Port Alsworth first appeared on the 1940 U.S. Census as the unincorporated village of "Tanalian Point". It next appeared on the 1960 census with its present name of Port Alsworth. It did not reappear again until 1990, when it was named a census-designated place (CDP).

As of the census of 2000 there were 104 people, 34 households, and 24 families residing in the CDP. The population density was 4.6 PD/sqmi. There were 70 housing units at an average density of 3.1 /sqmi. The racial makeup of the CDP was 77.88% White, 4.81% Native American, and 17.31% from two or more races. There were 34 households, out of which 47.1% had children under the age of 18 living with them, 67.6% were married couples living together, 2.9% had a female householder with no husband present, and 26.5% were non-families. 23.5% of all households were made up of individuals, and none had someone living alone who was 65 years of age or older. The average household size was 3.06 and the average family size was 3.64.
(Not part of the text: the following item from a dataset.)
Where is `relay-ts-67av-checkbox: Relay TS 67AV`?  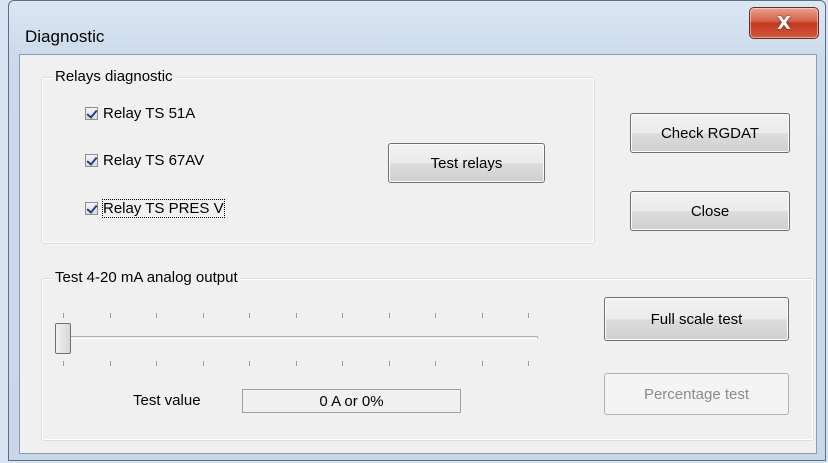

In the CDP, the population was spread out, with 41.3% under the age of 18, 7.7% from 18 to 24, 28.8% from 25 to 44, 18.3% from 45 to 64, and 3.8% who were 65 years of age or older. The median age was 26 years. For every 100 females, there were 85.7 males. For every 100 females age 18 and over, there were 84.8 males. The median income for a household in the CDP was $58,750.00, and the median income for a family was $62,083. Males had a median income of $50,417 versus $17,083 for females. The per capita income for the CDP was $21,716. There were no families and 6.0% of the population lived below the poverty line; of those no one was under eighteen and none over 64.

Historical population
| Census | Pop. | Note | %± |
| 1940 | 18 |  | — |
| 1960 | 34 |  | — |
| 1990 | 55 |  | — |
| 2000 | 104 |  | 89.1% |
| 2010 | 159 |  | 52.9% |
| 2020 | 186 |  | 17.0% |
U.S. Decennial Census

==Transportation==
Air taxis serve the private Port Alsworth Airport and the public Wilder/Natwick LLC Airport.